While that decline can be explained by the divisiveness of politics, Gallup doesn’t exonerate the media: “With the explosion of the mass media in recent years, especially the prevalence of blogs, vlogs and social media, perhaps Americans decry lower standards for journalism. When opinion-driven writing becomes something like the norm, Americans may be wary of placing trust on the work of media institutions that have less rigorous reporting criteria than in the past.”

Although the media indeed have to check themselves, attacks from the leaders only keep deepening the mistrust of citizens in both countries regarding one of the main pillars of democracy. Thomas Jefferson is often quoted as saying that “were it left to me to decide whether we should have a government without newspapers, or newspapers without a government, I should not hesitate a moment to prefer the latter.” Although, as president, he became embittered of the press, “Jefferson also knew that our democracy could only flourish with a free press that would keep an eye on people in power and help protect our freedoms,” Ken Paulson, president of the Newseum Institute’s First Amendment Center, told The Washington Post (Feb. 18). Compare that to President Trump tweeting about his wrestling “CNN” to the ground.
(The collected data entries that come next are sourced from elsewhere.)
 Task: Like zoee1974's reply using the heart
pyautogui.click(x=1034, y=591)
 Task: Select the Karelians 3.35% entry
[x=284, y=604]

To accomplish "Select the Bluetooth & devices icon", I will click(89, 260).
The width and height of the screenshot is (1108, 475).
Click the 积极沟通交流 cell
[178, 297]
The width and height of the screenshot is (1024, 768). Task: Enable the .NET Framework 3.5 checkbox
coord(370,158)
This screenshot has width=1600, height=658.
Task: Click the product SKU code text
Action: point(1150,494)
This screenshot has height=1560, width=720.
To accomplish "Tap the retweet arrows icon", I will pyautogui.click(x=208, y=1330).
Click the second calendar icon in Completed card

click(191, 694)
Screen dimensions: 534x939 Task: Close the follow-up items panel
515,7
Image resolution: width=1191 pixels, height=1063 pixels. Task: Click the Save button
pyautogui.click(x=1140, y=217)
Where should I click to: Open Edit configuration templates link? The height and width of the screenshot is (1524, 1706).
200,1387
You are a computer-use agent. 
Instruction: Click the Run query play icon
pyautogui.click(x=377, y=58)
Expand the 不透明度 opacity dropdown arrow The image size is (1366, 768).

As for Netanyahu, he could have borrowed a page from Ze’ev Jabotinsky, the founding father of Beitar, forerunner of Likud. Jabotinsky was a talented journalist, who in 1932 wrote: “What a great thing is the newspaper; no profession is more sublime than that of a journalist.” Netanyahu surely knows that: His father was the personal secretary of Jabotinsky. Instead, he chooses to viciously attack the media, thus undermining democracy.

I served under a totally different leader, Yitzhak Rabin. When he saw in the morning a damning story or commentary, he would just shrug and say: “They have their job to do, and I have mine.” During his first term as prime minister, in 1977, Dan Margalit, the correspondent for Haaretz in the United States, exposed that Rabin’s wife, Leah, had kept a U.S. dollar bank account in Washington, D.C., which was then illegal. Yitzhak Rabin took responsibility and resigned.

Much later, in 1994, when Rabin again was prime minister, we flew to Aqaba, Jordan, for a joint press conference with King Hussein. Now guess who the moderator was: None other than Dan Margalit, who later joined us during the helicopter ride back home. I’ll never forget the picture of Rabin chatting casually with the journalist who had once brought him down. Gone are the days.


Uri Dromi, former spokesperson of the Yitzhak Rabin and Shimon Peres governments, is the director general of the Jerusalem Press Club.